La Route 66 indicava dove migrare, verso la California, inseguiti dalla Dust Bowl (vedi foto) e dalla fame della grande depressione. Verso il mare della California.
Perche’ e’ vero che questa terra e’ da riempire e lascia liberi di fare cio’ che si vuole.
Eppure la liberta’ inebria e non conosce limiti, nemmeno quello che dice che sfruttare un giardino senza cambiare cultura lo trasforma in un campo dove cresce solo la polvere (causa dei dust bowl). 
La notte non e’ fredda, abbiamo mangiato in un ranch un bufalo, la camaro rossa sfreccia rumorosa bevendo benzina come niente(lo so e’ una macchina da tamarri, ma ve l’ho detto, la liberta’ inebria e induce a fare cazzate).
E poi lasciando St.Louis s’e’ passati dalla cerebrale “Road to Nowheredei talking Heads, a “Going Nowhere” di Elliot Smith.
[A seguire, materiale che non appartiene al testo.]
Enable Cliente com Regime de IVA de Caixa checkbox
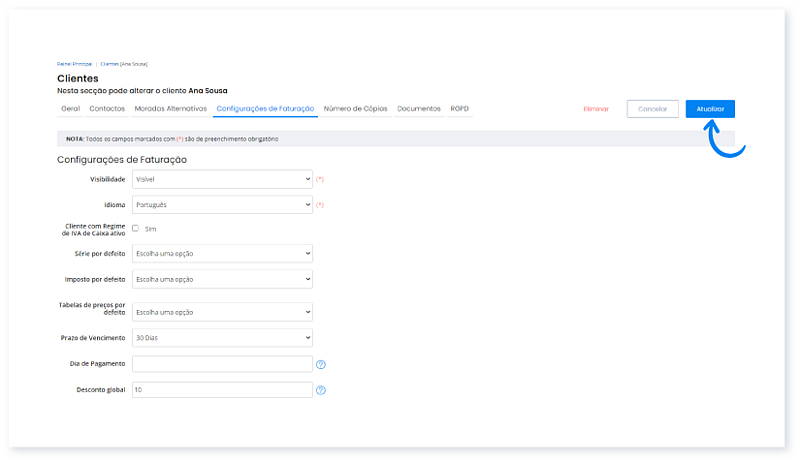Screen dimensions: 800x462 click(x=136, y=228)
Poi, una volta nella piana, solo Radio Redneck 101  ad ispirare la parte piu’ bovara della mia anima.
Inizio a capire questo posto, la liberta' che ispira, immagino che i prossimi post potrebbero avere l’odore del tobacco da masticare, con lunghe descrizioni della lenta vita bucolica che scorre all'insegna dell’elegia del west.

Poi, parlando con un indigeno (inteso come cowboy, non come indiano), mi dice che lui si sveglia ogni mattina alle 5.
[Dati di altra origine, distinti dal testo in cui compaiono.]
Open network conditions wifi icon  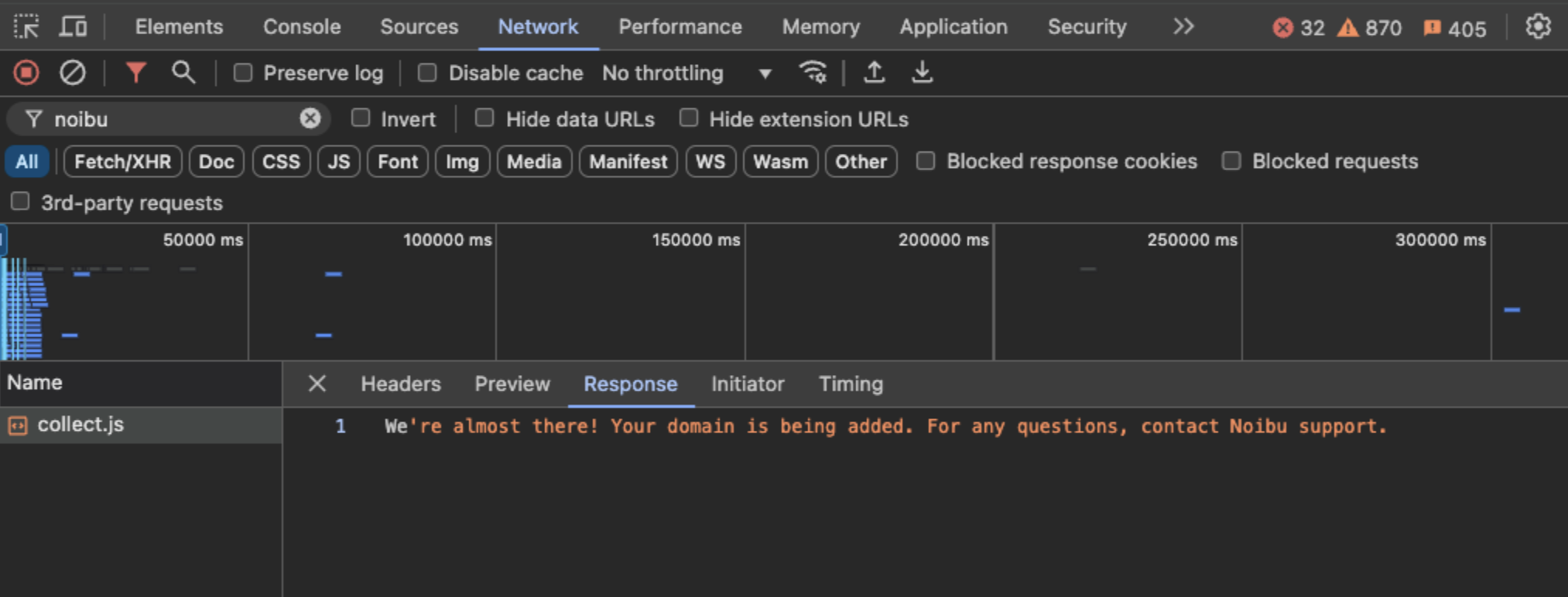click(813, 73)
Immediatamente ricalcolo le mie priorita' e accelero verso l’aeroporto di Kansas City, che si torni nella Manhattan vera, l’unica che noi fighetti metropolitani riconosciamo.
Tornero' a Central Park, a fare cio’ che piu’ mi aggrada: leggere, chiedermi che fine fanno le anatre di Central Park quando tutto ghiaccia. Mangiare al Thailandese, dove in questo peirodo fanno un ottima anatra all’arancia (localmente cresciuta).